Ruas inteiras cederam um metro, metro e meio, vergando sob a força das águas que se abateram sobre Belo Horizonte já faz duas semanas.

Muitos bairros da capital parecem ter passado por um terremoto. Ainda há mais de 400 desabrigados e desalojados, e uma infraestrutura em pedaços.

Mas na Câmara Municipal, os representantes do povo focaram esta semana nas reais prioridades do belorizontino: uma moção de repúdio ao Porta dos Fundos por seu programa especial de Natal.  

 
Uma “polêmica” velha de dois meses, uma moção que não põe comida na mesa de ninguém, mas que permite aos ilustres vereadores defenderem a imagem de Jesus, como se ela precisasse de defesa. 
 
Pelo jeito, a vergonha na cara da vereança também foi levada pela enchente, e é hora de discutir para que servem mesmo as Câmaras municipais.
 
No final, apenas cinco dos 41 vereadores foram contrários à moção populista.  Um deles foi Gabriel Azevedo, hoje sem partido.  
 
Ele fez o discurso abaixo, que julgamos digno de nota. 

“Estou profundamente envergonhado com o que está se passando agora na Câmara Municipal de Belo Horizonte. Eu sou fã do grupo Porta dos Fundos. Eu tenho amigos no grupo Porta dos Fundos. E, ao contrário de muitos que aqui se manifestaram, não sou um vereador do bloco da esquerda.

Mas eu sou um liberal que defende a liberdade por inteiro. Talvez seja o único vereador que não é da esquerda e que votará contra esta moção. Pensem vocês, cidadãos de Belo Horizonte, pensem vocês: a cidade foi desmanchada por chuvas. Quantas prioridades existem na capital mineira antes de discutir um vídeo de humor? Quantas?

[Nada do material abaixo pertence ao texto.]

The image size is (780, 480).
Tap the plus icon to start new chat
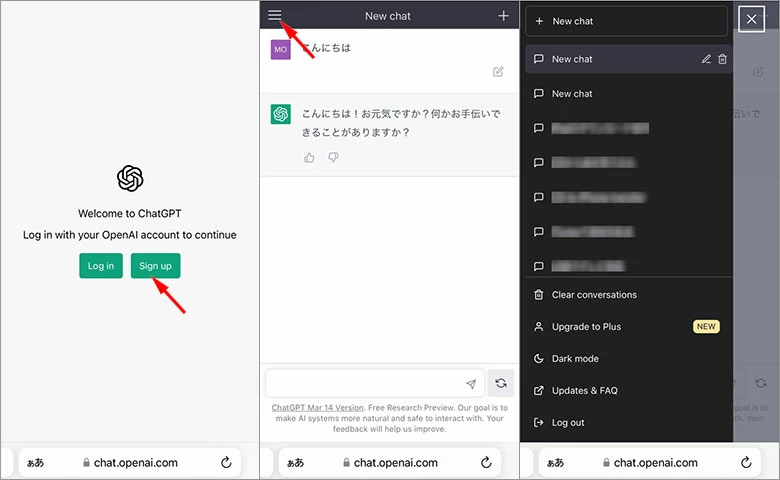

Esta é uma questão pacificada. Toda a gritaria que foi gerada pelo especial de Natal do Porta dos Fundos conseguiu chegar ao Supremo Tribunal Federal. E ainda bem que ainda há juízes no Brasil que conhecem a Constituição da República Federativa do Brasil. Ainda há.

E não é difícil, caros colegas que aqui estão, a quem peço muita atenção, não é difícil ler o artigo 5º da nossa Constituição. Não é difícil entender Direito. Não é difícil entender liberdade de expressão. Mais ridículo do que ver a Câmara Municipal de Belo Horizonte discutir uma moção de repúdio a um grupo de comédia, aliás, usurpando do comediante esse papel de fazer as pessoas rirem, mais ridículo porque nesse plenário há uma bandeira de Minas Gerais e todo mundo aqui sabe o que está escrito nela.

É latim: libertas quae sera tamen! Liberdade ainda que tardia!

O nosso compromisso, como alguém que tomou posse como vereador jurando cumprir a Constituição, é não afrontá-la. É colocá-la acima das nossas crenças. 

Este é um estado laico. Há aqui um crucifixo no plenário. Ele representa uma fé. Eu respeito esta fé. Eu respeito esta fé. Eu respeito as pessoas que creem. Eu respeito as pessoas que se inspiram na história de Jesus Cristo. É a maioria no Brasil. 

Agora, quantos crimes, quantas tolices, quantos erros já foram cometidos em nome de Jesus? Isso eu não posso concordar.  Eu quero aqui sugerir aos meus colegas vereadores, e sugerir francamente, pois estamos aqui num debate honesto, num debate respeitoso, um autor chamado Baruch de Espinosa. Alguém aqui no plenário já leu Baruch de Espinosa? Não. Ele não viveu no século 19.

Alguém já leu? Eu recomendo profundamente um livro de 1670, chamado “Tratado teológico-político”. Espinosa era profundamente religioso, acreditava piamente em Deus. 

E contou para o mundo, depois de dois milênios do desaparecimento da democracia, que o principal fim do Estado é a defesa da liberdade.

Lamentavelmente, algumas pessoas extremamente religiosas o apedrejaram, o expulsaram da congregação religiosa da qual ele fazia parte, e hoje, séculos depois, muita gente viu que obviamente a razão estava com ele. 

No futuro, quando alguém se perguntar como e quando, no ano de 2020, 41 vereadores num plenário, diante de uma tragédia que a cidade vivia, passaram a discutir a censura, porque não há outro nome, a um grupo de humor, eu quero aqui registrar que eu estava e estou do lado certo da história, do lado da liberdade.”